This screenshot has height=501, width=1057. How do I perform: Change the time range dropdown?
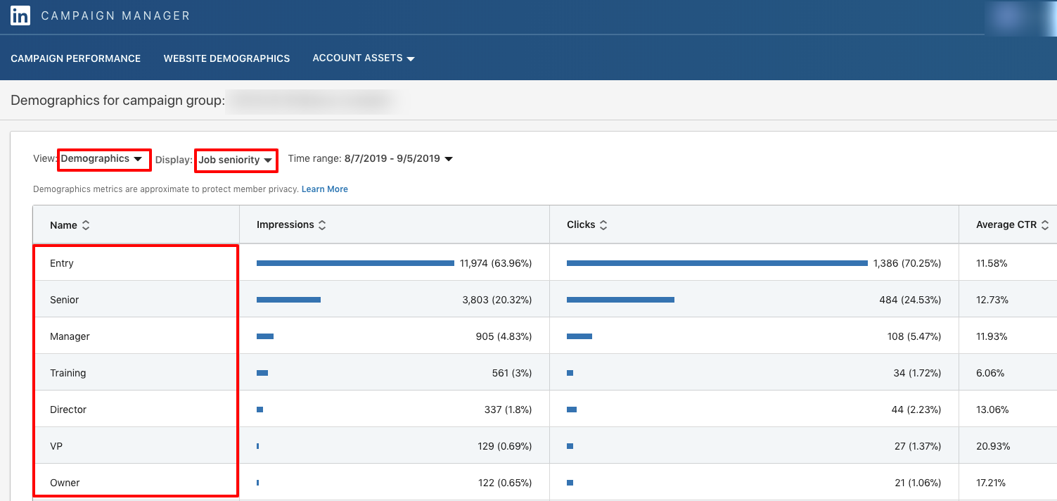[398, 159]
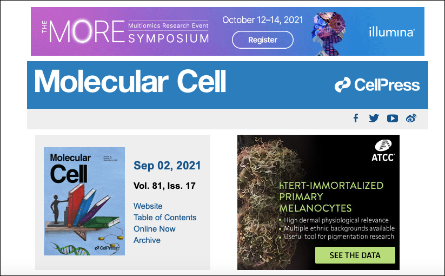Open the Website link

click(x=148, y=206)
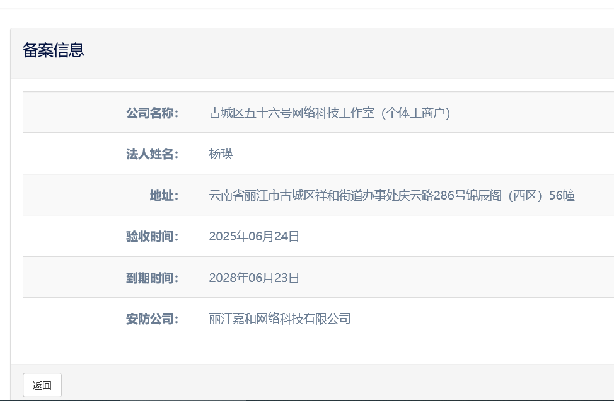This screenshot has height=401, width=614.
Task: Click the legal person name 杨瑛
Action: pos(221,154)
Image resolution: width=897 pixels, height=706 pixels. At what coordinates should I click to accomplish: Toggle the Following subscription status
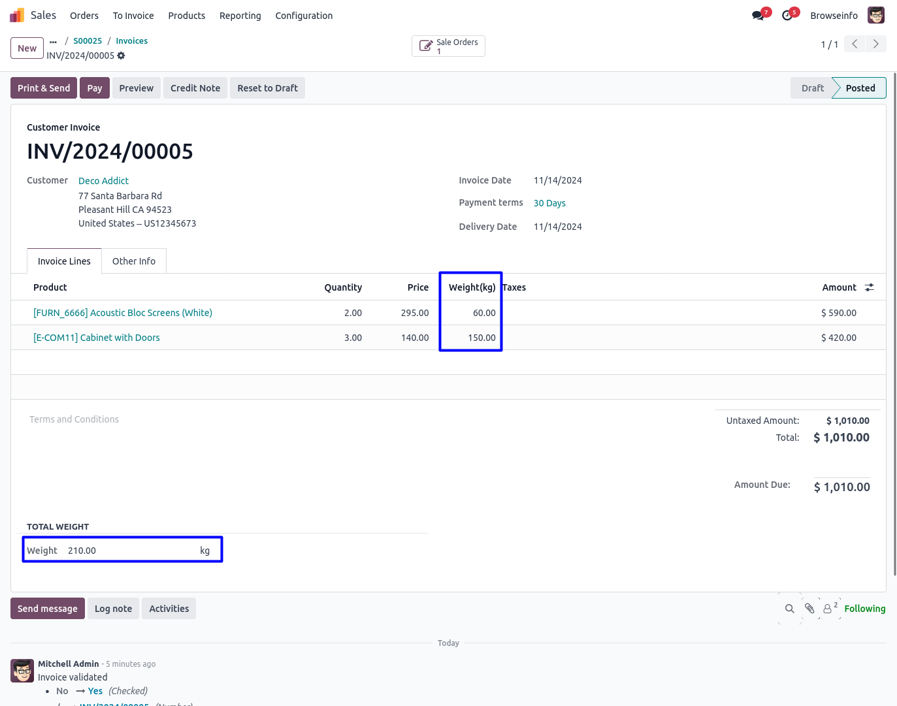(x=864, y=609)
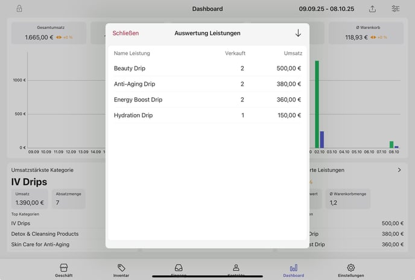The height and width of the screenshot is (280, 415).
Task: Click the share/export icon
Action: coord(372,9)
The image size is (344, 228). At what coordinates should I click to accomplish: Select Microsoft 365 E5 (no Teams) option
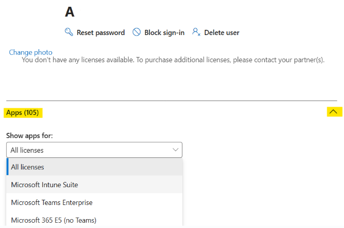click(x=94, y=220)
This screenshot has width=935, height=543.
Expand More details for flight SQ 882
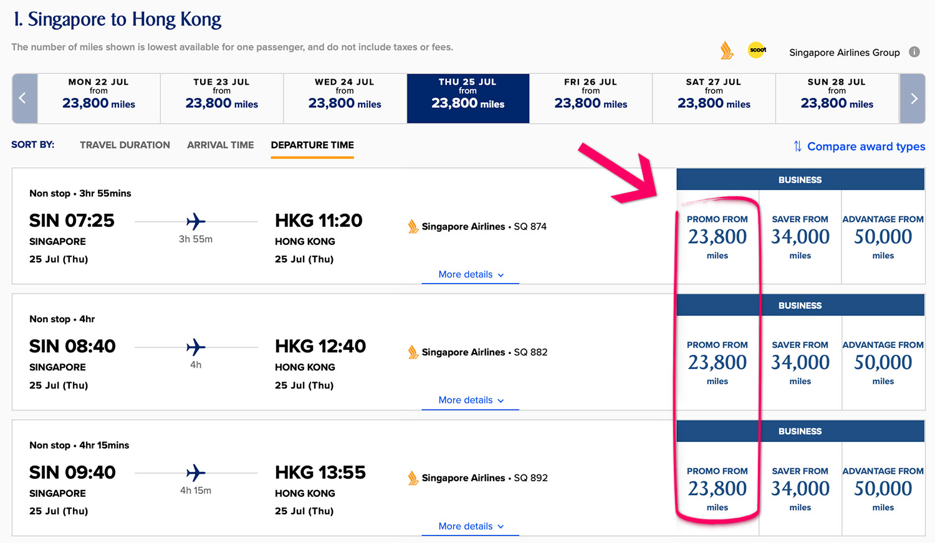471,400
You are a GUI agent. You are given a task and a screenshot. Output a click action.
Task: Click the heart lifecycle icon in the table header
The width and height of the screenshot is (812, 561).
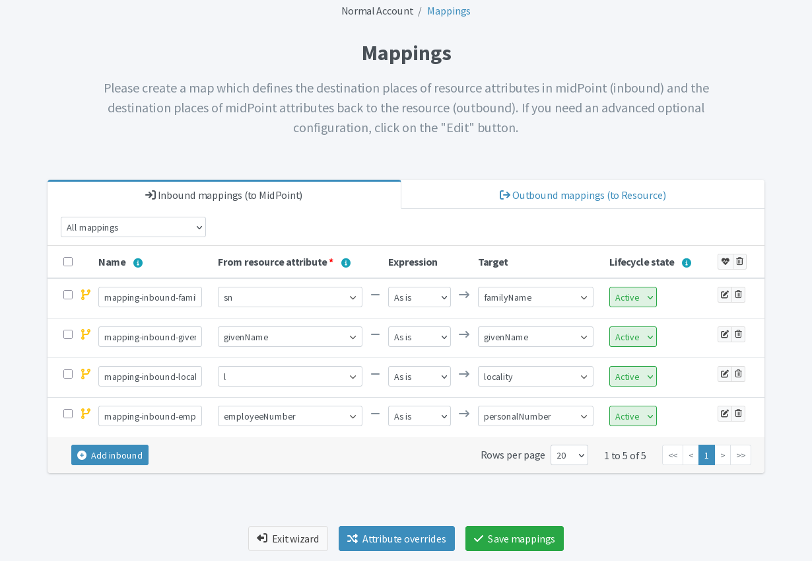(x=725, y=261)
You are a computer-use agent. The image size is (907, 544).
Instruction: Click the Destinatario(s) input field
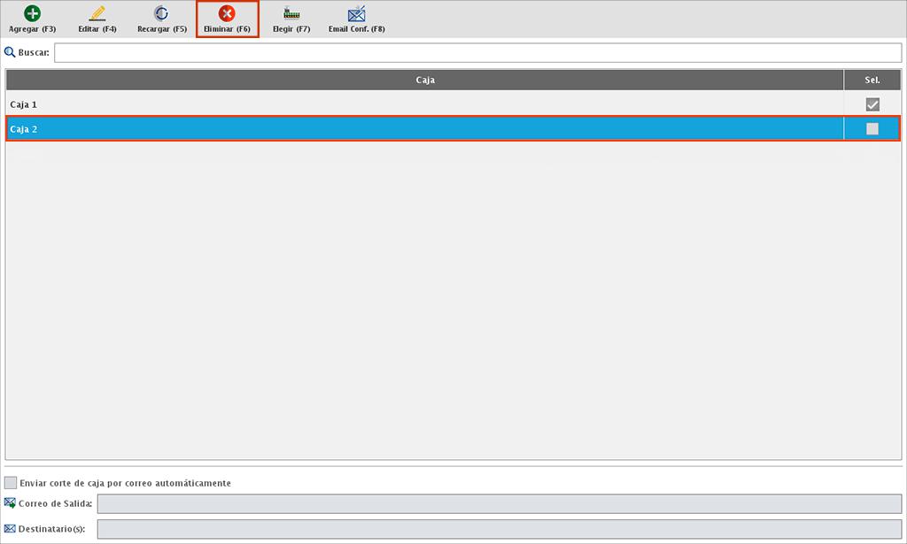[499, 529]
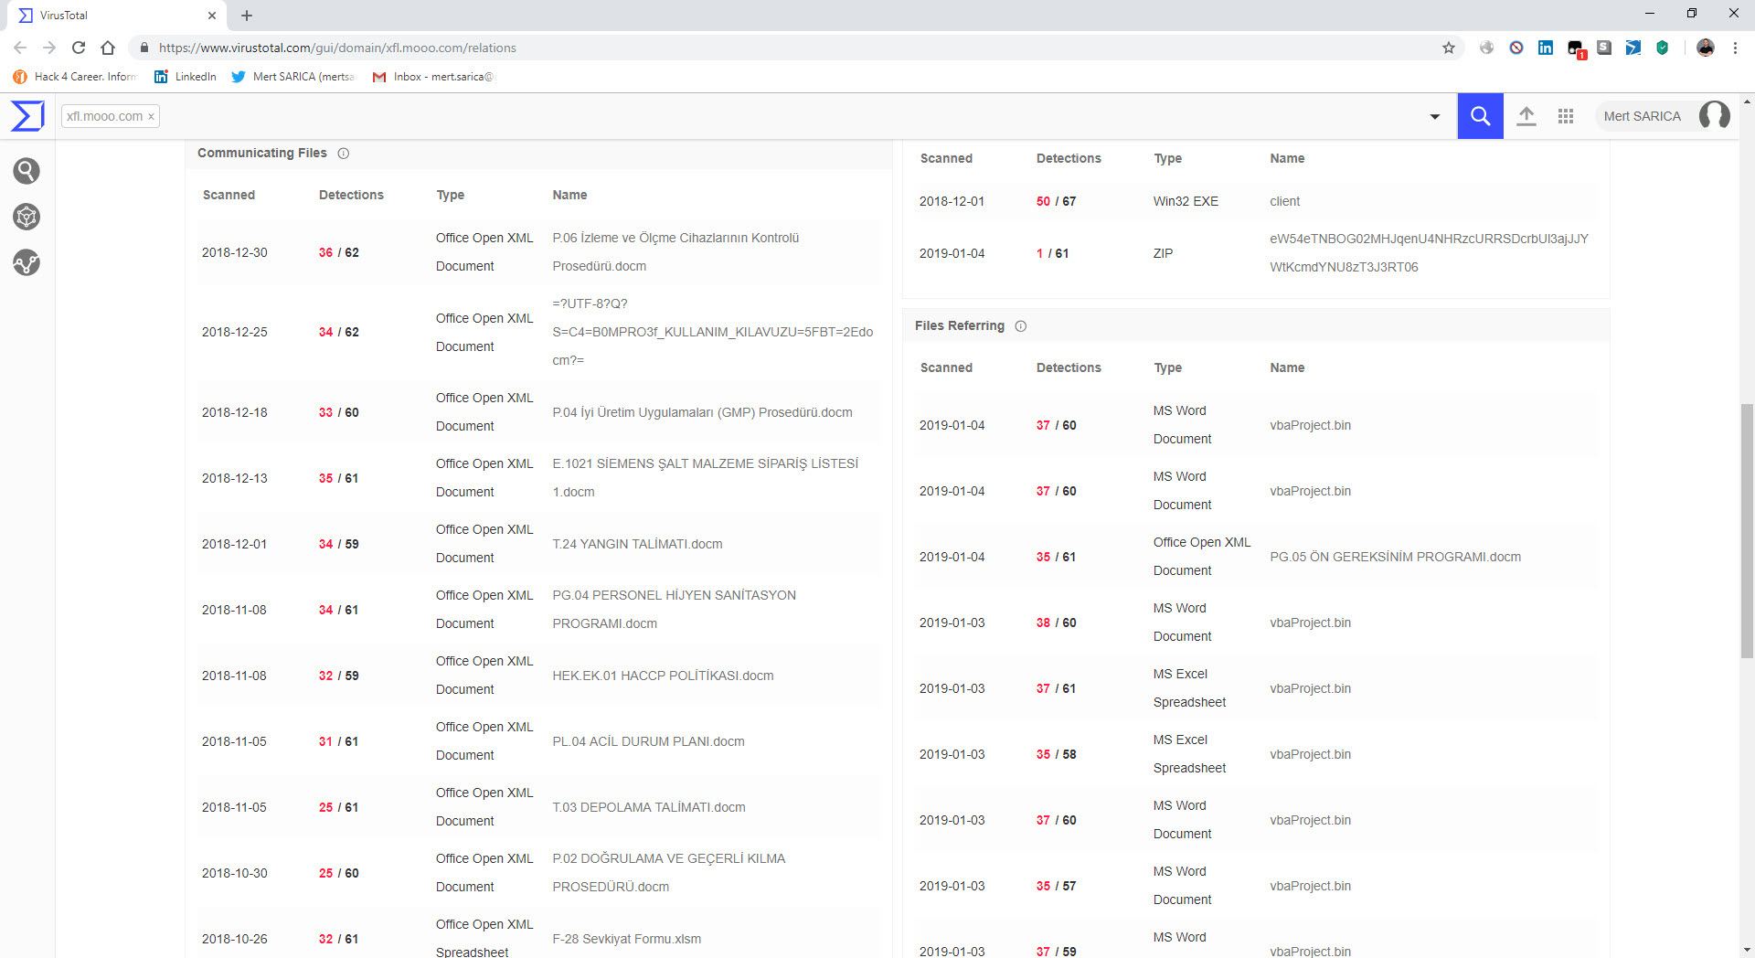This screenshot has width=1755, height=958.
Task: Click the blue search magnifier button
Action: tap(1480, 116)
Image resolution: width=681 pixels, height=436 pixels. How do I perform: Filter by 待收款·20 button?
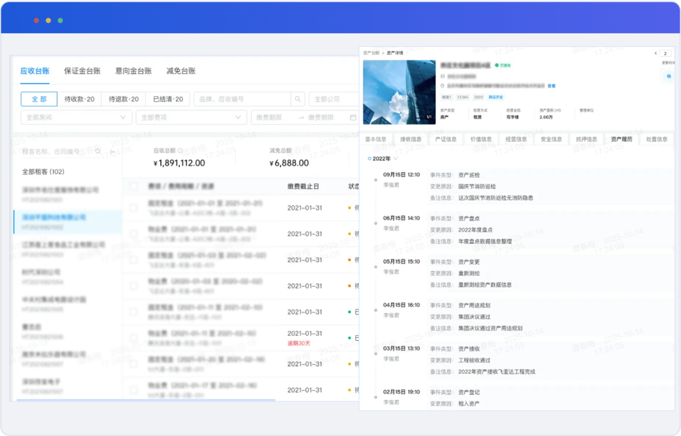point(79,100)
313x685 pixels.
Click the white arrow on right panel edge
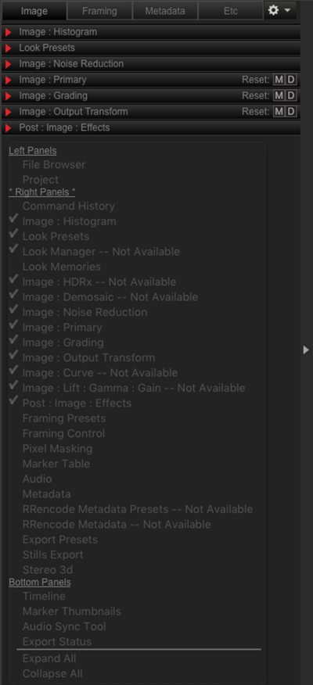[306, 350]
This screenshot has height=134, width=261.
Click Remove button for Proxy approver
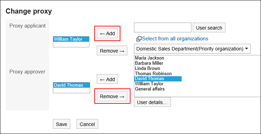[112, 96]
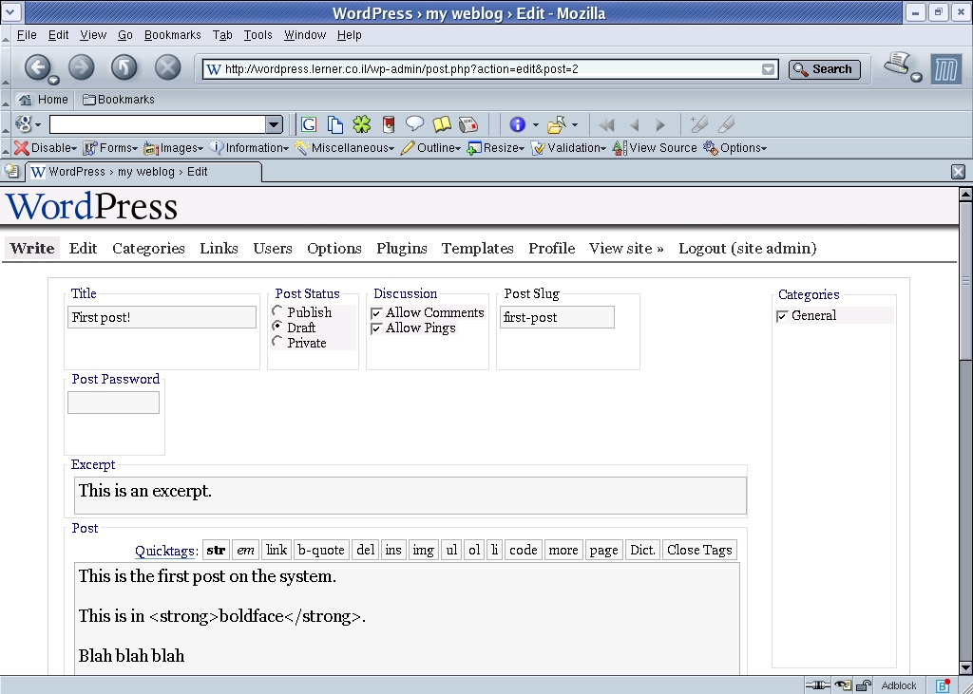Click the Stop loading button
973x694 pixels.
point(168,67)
---------------
_Problem statement_
Taking the entries above, copy word for word the lines from the one with "This screenshot has width=935, height=543." up to and including the one with "You are a computer-use", without any picture.

_Problem solution_
This screenshot has width=935, height=543.
Expand More details for flight SQ 882
471,400
You are a GUI agent. You are given a task and a screenshot. Output a click action.
Task: Click the heart lifecycle icon in the table header
The width and height of the screenshot is (812, 561).
(x=725, y=261)
You are a computer-use agent. The image size is (907, 544).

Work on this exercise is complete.